Trench forma parte de la colección Le Vestiaire des Parfums y está inspirada en una de las piezas más icónicas del armario YSL: la gabardina. Como el abrigo que se ajusta al cuerpo marcando la silueta, este perfume explora la dualidad entre estructura impecable y sensualidad suave, mezclando la rigidez gráfica del corte con la caricia fluida del tejido.
Para capturar esa idea, los perfumistas Amandine Clerc-Marie y Alberto Morillas eligen como protagonista uno de los materiales más nobles de la perfumería: la manteca de orris (concreto de iris pallida), conocida por su textura aterciopelada, empolvada y ligeramente amaderada, con matices de violeta y ante suave.
Sobre esta columna de iris se derrama una lluvia de cítricos chispeantes: bergamota y mandarina aportan luz, frescor y un brillo casi metálico, mientras un acorde de higo introduce una jugosidad verde, delicadamente frutal, que recuerda a gotas de lluvia resbalando sobre la gabardina.
En el corazón, el iris se despliega cremoso y ligeramente atalcado, rodeado de neroli, que suma un blanco floral limpio, luminoso y moderno. Este dúo construye la sensación de camisa impecable bajo el trench: por un lado la caricia empolvada del iris, por otro la frescura solar del neroli que hace que la fragancia nunca se vuelva pesada.
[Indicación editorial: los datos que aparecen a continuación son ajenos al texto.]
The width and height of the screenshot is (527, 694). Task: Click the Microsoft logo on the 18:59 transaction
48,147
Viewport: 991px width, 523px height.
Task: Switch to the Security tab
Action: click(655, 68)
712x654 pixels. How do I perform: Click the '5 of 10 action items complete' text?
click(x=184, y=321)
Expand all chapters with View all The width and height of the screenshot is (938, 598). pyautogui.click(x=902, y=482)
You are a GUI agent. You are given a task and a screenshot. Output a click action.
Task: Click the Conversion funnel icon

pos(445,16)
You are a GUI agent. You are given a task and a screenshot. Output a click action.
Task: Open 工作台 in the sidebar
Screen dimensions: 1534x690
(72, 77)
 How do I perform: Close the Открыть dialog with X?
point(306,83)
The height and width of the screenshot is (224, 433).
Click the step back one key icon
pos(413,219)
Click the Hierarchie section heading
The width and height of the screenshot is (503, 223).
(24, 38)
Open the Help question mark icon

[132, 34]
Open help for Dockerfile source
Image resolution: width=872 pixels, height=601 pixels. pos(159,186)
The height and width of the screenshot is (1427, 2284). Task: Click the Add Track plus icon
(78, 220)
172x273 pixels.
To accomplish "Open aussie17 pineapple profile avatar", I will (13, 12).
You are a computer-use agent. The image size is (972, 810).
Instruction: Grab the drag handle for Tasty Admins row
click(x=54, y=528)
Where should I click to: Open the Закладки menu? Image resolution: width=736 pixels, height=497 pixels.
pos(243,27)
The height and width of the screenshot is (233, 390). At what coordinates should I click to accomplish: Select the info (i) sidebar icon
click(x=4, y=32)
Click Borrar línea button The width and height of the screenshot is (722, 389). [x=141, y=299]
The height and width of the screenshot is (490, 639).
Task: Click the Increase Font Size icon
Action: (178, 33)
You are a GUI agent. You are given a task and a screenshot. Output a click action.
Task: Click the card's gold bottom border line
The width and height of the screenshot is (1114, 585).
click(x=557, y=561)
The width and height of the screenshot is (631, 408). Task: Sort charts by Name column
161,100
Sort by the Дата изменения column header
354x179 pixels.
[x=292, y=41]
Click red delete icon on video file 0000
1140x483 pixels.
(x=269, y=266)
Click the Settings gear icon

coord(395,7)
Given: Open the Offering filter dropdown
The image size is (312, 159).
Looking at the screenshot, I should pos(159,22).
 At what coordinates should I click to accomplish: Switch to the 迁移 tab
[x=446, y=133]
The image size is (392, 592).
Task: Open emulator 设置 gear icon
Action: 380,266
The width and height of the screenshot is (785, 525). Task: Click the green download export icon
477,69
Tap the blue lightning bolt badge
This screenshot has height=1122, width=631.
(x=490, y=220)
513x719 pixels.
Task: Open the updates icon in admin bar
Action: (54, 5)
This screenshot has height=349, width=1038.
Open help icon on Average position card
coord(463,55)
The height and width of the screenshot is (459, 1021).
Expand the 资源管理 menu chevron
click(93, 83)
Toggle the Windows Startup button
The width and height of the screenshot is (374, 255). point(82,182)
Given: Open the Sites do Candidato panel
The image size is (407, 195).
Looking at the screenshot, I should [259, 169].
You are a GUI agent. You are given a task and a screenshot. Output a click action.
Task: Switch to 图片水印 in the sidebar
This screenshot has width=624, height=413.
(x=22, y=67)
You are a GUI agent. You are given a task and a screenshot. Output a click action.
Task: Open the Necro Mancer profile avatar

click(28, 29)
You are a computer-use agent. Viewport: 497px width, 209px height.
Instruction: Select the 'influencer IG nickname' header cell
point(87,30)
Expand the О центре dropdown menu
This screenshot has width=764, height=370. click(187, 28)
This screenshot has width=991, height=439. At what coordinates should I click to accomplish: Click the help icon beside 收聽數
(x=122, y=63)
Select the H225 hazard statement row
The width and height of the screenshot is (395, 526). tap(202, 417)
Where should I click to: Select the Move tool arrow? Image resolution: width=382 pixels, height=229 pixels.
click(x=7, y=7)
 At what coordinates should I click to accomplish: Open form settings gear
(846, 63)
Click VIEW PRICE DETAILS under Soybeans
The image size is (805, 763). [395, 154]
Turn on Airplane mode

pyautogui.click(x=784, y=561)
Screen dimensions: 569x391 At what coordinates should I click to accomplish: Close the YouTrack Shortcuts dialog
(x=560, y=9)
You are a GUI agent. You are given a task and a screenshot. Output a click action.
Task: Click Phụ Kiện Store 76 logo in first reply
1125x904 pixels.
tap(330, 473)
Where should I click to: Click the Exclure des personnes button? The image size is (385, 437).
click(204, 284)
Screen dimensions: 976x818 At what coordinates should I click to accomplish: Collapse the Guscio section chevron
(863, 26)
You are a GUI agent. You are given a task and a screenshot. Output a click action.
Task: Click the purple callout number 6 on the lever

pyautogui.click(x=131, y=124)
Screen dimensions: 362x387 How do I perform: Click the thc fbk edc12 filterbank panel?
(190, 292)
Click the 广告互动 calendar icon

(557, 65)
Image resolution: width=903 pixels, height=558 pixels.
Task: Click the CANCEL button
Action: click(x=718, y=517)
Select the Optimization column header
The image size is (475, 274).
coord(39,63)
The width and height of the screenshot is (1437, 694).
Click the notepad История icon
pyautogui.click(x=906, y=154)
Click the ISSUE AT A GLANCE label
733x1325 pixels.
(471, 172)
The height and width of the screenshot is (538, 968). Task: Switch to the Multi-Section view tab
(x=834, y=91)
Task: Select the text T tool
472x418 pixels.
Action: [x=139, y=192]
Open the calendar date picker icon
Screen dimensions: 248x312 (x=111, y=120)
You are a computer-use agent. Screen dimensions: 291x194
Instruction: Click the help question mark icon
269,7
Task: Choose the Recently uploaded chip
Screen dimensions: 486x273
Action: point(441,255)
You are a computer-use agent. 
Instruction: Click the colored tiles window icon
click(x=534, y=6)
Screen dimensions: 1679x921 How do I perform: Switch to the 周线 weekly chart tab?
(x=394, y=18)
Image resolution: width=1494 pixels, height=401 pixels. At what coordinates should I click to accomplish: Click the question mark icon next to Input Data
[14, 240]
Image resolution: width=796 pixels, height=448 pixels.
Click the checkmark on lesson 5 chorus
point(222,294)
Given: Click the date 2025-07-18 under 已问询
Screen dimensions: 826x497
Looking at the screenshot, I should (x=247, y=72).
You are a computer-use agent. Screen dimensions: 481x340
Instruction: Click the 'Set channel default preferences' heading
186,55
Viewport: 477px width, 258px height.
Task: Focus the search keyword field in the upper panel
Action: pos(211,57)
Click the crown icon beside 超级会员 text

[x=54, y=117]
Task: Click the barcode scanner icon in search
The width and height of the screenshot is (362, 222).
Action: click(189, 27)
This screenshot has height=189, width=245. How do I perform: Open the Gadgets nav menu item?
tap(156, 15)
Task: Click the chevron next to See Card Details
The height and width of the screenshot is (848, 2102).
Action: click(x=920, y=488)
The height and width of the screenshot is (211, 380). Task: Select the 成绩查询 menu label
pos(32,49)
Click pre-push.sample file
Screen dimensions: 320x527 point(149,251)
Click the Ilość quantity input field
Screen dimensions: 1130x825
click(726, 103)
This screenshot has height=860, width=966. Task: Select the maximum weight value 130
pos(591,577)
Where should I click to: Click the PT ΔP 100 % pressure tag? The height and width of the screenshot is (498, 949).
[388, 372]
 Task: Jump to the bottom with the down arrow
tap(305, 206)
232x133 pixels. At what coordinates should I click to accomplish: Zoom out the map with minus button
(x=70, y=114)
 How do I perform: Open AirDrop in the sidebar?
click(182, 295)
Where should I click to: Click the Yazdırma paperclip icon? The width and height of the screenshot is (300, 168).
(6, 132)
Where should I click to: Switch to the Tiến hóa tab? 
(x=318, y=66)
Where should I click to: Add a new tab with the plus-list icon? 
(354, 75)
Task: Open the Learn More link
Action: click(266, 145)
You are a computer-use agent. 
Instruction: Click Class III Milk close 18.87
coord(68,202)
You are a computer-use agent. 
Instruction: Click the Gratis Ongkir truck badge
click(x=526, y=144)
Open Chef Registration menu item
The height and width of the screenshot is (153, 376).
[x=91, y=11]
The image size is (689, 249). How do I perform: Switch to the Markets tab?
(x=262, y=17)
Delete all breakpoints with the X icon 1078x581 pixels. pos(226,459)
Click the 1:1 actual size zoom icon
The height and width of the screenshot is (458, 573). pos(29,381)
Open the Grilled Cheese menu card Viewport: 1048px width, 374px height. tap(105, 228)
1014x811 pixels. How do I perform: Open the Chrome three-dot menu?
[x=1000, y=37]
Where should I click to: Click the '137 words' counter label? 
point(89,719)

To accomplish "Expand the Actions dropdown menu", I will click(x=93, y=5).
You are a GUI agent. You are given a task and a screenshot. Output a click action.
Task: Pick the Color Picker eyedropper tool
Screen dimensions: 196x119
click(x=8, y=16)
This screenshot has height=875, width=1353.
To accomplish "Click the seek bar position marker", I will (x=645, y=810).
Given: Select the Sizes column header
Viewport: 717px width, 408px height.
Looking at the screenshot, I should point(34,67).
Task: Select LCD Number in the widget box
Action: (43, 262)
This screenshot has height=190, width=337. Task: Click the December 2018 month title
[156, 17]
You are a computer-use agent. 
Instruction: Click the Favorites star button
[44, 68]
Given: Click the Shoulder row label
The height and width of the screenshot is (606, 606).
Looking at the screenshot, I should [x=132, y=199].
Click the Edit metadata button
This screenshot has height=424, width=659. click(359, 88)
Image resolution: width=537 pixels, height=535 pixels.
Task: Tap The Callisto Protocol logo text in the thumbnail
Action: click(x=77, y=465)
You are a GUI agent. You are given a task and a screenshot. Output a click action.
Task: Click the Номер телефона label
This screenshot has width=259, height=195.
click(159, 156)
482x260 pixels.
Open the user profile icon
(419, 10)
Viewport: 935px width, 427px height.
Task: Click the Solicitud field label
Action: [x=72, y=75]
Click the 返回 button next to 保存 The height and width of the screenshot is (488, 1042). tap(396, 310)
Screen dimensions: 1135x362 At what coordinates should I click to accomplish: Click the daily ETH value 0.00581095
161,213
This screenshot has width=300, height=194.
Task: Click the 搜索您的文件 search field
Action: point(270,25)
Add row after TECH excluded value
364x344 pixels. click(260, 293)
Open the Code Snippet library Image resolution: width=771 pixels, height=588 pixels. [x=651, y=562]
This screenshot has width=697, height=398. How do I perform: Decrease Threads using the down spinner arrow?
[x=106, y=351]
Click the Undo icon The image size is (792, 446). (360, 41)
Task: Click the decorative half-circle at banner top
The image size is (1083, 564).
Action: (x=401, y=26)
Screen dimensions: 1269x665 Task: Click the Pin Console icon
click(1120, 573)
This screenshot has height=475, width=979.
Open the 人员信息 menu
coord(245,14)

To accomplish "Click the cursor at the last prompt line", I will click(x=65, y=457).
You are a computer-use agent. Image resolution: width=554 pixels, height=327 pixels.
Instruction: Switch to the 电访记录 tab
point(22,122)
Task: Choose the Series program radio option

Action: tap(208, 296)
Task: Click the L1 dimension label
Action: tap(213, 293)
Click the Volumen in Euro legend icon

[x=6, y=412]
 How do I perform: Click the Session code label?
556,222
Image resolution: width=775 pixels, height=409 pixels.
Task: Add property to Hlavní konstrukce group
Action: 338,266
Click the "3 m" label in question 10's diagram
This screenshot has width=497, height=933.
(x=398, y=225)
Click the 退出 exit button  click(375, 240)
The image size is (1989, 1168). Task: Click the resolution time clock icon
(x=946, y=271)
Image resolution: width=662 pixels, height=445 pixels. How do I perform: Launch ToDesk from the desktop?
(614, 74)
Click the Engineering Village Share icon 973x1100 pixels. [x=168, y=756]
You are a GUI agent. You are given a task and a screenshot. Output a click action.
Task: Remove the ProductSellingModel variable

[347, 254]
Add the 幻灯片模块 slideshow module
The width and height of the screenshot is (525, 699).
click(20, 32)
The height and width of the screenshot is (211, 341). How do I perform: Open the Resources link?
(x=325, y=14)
La base descansa sobre un lecho de almizcles blancos, semilla de ambreta y cedro. Los almizcles y la ambreta aportan efecto “piel limpia” con un punto cálido, ligeramente sensual, mientras el cedro añade estructura seca y elegante, como el forro perfectamente cortado de la prenda. El resultado es un secado suave, pulido y adictivo, que se percibe profesional, ordenado y con ese toque de subversión silenciosa tan propio de YSL.
En piel femenina, Trench resalta su faceta más empolvada y luminosa, perfecta para looks minimalistas, camisas blancas y estilismos de oficina chic. En piel masculina, el contraste entre cítricos, iris y cedro construye una firma limpia y sofisticada, ideal para quienes quieren oler elegante y moderno sin recurrir a un perfume pesado o excesivamente amaderado. Como buena gabardina, funciona casi todo el año y se adapta tanto a días de trabajo como a noches urbanas con dress code inteligente.